I am confused. Parameterized with three es and a z seems to be the most common spelling. The OED tells me that none of the others are acceptable. –Joke 15:37, 17 April 2006 (UTC)[reply]

I have edited some earlier versions of this article and had been monitoring it for bad edits, but I am leaving the WP and am now abandoning this article to its fate.

Just wanted to provide notice that I am only responsible (in part) for the last version I edited; see User:Hillman/Archive. I emphatically do not vouch for anything you might see in more recent versions, although I hope for the best.

Good luck in your search for information, regardless!---CH 02:38, 1 July 2006 (UTC)[reply]

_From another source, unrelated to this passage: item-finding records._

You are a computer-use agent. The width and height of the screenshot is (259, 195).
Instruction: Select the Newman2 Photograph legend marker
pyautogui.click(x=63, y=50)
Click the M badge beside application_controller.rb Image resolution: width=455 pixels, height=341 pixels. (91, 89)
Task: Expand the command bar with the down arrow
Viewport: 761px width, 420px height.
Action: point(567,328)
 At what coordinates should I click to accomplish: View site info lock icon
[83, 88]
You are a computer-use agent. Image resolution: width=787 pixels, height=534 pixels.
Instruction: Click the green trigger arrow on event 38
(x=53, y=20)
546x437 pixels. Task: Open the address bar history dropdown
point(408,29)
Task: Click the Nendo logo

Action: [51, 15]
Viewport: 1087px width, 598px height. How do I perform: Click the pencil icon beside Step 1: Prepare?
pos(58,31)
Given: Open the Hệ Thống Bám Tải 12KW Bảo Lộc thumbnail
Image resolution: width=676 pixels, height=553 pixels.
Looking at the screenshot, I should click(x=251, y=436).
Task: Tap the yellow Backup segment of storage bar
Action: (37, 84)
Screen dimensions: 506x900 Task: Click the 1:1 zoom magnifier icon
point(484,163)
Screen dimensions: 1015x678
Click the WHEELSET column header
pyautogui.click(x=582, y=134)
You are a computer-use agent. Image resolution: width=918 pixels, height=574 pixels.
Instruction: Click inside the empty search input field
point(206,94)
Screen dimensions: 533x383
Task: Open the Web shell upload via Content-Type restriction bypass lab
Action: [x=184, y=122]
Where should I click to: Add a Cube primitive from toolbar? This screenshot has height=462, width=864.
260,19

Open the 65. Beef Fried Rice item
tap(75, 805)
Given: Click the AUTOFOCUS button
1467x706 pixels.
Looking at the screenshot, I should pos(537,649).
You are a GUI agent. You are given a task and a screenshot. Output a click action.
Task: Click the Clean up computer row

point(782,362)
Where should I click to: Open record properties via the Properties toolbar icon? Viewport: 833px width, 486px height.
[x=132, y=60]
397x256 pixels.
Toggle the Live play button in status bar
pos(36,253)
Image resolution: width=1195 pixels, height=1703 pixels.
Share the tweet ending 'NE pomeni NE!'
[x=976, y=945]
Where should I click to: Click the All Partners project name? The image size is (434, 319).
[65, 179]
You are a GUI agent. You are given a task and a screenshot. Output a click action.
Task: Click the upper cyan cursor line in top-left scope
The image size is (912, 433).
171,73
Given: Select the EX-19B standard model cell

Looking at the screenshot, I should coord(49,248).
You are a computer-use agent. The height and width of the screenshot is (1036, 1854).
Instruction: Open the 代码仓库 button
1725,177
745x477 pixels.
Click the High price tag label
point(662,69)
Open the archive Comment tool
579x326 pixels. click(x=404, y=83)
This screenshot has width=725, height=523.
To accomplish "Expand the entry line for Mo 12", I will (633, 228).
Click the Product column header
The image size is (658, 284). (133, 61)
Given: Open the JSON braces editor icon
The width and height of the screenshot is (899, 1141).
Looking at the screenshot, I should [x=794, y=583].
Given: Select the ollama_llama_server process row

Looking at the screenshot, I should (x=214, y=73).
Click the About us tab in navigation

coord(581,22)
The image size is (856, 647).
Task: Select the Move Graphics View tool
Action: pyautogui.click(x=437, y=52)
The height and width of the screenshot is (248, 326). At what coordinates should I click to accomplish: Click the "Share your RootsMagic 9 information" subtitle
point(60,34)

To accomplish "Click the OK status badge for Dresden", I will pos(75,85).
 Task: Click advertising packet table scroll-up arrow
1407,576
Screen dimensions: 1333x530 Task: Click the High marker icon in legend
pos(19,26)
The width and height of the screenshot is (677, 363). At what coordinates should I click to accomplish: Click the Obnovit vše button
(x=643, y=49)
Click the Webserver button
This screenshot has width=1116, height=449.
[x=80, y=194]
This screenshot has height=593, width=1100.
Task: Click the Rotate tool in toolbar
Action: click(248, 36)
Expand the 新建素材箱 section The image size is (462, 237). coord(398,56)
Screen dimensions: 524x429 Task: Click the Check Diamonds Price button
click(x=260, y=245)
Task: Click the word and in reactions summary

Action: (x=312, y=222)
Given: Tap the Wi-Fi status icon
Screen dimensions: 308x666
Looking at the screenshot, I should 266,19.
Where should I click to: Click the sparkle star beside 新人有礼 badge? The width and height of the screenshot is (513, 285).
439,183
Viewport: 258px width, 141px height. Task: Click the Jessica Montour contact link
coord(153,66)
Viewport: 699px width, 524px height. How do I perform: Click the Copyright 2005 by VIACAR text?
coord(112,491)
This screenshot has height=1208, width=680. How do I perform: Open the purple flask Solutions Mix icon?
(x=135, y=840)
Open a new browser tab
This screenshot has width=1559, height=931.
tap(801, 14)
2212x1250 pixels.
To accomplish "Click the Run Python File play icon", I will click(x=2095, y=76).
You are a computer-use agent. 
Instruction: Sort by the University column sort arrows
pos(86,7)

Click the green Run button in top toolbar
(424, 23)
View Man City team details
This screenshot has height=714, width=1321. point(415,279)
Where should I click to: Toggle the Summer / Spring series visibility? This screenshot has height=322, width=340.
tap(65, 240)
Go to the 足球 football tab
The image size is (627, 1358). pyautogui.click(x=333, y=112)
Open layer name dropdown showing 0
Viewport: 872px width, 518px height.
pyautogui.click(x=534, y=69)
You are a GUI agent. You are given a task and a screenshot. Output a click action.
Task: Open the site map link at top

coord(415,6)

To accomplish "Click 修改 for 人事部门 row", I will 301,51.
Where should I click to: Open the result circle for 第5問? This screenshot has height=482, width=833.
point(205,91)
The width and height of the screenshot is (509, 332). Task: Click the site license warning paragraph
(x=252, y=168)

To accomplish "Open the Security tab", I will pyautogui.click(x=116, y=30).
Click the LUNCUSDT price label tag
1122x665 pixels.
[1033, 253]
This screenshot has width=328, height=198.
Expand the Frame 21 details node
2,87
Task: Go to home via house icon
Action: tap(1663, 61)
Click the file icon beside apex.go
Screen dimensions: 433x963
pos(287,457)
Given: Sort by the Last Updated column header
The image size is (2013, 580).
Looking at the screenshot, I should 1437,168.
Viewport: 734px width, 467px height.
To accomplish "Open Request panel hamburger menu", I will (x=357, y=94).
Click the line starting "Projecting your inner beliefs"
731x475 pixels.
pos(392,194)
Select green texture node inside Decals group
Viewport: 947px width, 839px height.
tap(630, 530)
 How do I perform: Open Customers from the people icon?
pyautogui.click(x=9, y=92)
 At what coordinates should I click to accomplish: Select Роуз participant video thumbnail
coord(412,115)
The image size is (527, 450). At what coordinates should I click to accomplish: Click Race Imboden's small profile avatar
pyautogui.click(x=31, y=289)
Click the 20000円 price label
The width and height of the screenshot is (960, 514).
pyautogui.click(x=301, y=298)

Hey, should the O(n) formalism actually be O(x^n)? AJRobbins 05:08, 12 November 2007 (UTC)[reply]

To AJRobbins: What is the "x" in the n-th order approximation? JRSpriggs 08:34, 12 November 2007 (UTC)[reply]

I have no idea. I just thought it was confusing. AJRobbins (talk) 02:40, 20 November 2007 (UTC)[reply]

I'm in the process of expanding this into a full article. The expansion will be finished on about 5 Sep 2006. In the meantime, please don't edit. Mollwollfumble 02:11, 2 September 2006 (UTC)[reply]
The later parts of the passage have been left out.